If you don’t want to keep it, don’t open it: This is especially important for electronics—t Even if your entire family is waiting for you to rip into your new Kindle Paperwhite, keep the box sealed if you plan to use the credit to get a Fire 4G. The return process will be much smoother if the item is snug in its original, sealed package.

If it’s open, repack it: Keep all of the original packaging and repack carefully, with accompanying accessories, documentation, and other components, in their original condition.

Time is of the essence: The holidays are busy for everyone, but don’t put off making that return. Most retailers have time limits for returning holiday gifts—especially gifts purchased on Black Friday or through other promotions. Procrastinate, and you might be too late.

Check the receipt: In an ideal world, every giver would tuck a gift receipt discreetly under the bow. In the real world, of course, that’s probably not going to happen. If you can’t bring yourself to ask the giver for a paper trail, find out where the item came from and research that retailer’s return policy. Some require a receipt or another proof of purchase; others are more lenient. Be aware, though, that stores willing to accept returns without a receipt typically offer only direct item-for-item exchanges, or perhaps store credit; they may also balk at taking back certain items that have been opened. And if the item’s price has dropped since it was purchased, you’ll likely get credit for the lower price.

Try to go in person: Most retailers that have both online and brick-and-mortar stores let you return items purchased online to a physical store, to avoid shipping costs and hassles. Check with the retailer before you make the trip, however, as many have exceptions for specific types of items (such as electronics), or for catalog or Internet-only items.

Bring your ID: Some retailers, including Best Buy, now re--quire an ID before processing a return. The goal, they say, is to prevent fraud and to keep track of “serial returners.”

Retailer Return Policies

Policies are subject to change, so check before you return.

Amazon: Most items shipped between November 1 and December 31 may be returned until January 31, 2013. Electronics must be in new condition with all original packaging and accessories. After processing, gift returners will receive an Amazon gift card for the amount of the returned item once the return is processed.

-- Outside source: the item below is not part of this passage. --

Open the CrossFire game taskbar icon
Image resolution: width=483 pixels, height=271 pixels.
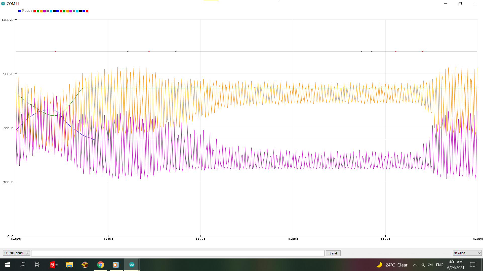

Apple: Items from the Apple online store must be returned within 14 days of receipt (or 30 days for iPhones). You can return items (except iPhones) bought at the Apple online store to any Apple retail store for exchange or refund.

Best Buy: Thirty days for all items; receipt required. You may return items purchased online to a Best Buy retail store (photo ID required for in-store returns).

Target: Ninety days for most items; 30 days for electronics. (For items purchased between November 1 and December 25, the 30-day refund period starts on December 26.) The company permits you to make returns through the mail or in stores for most items.

Walmart: Within 15 days for computers and electronics; 90 days for most other items. Returns can be made via mail or at store locations. Without a receipt, you can make returns in-store only for store credit or exchange.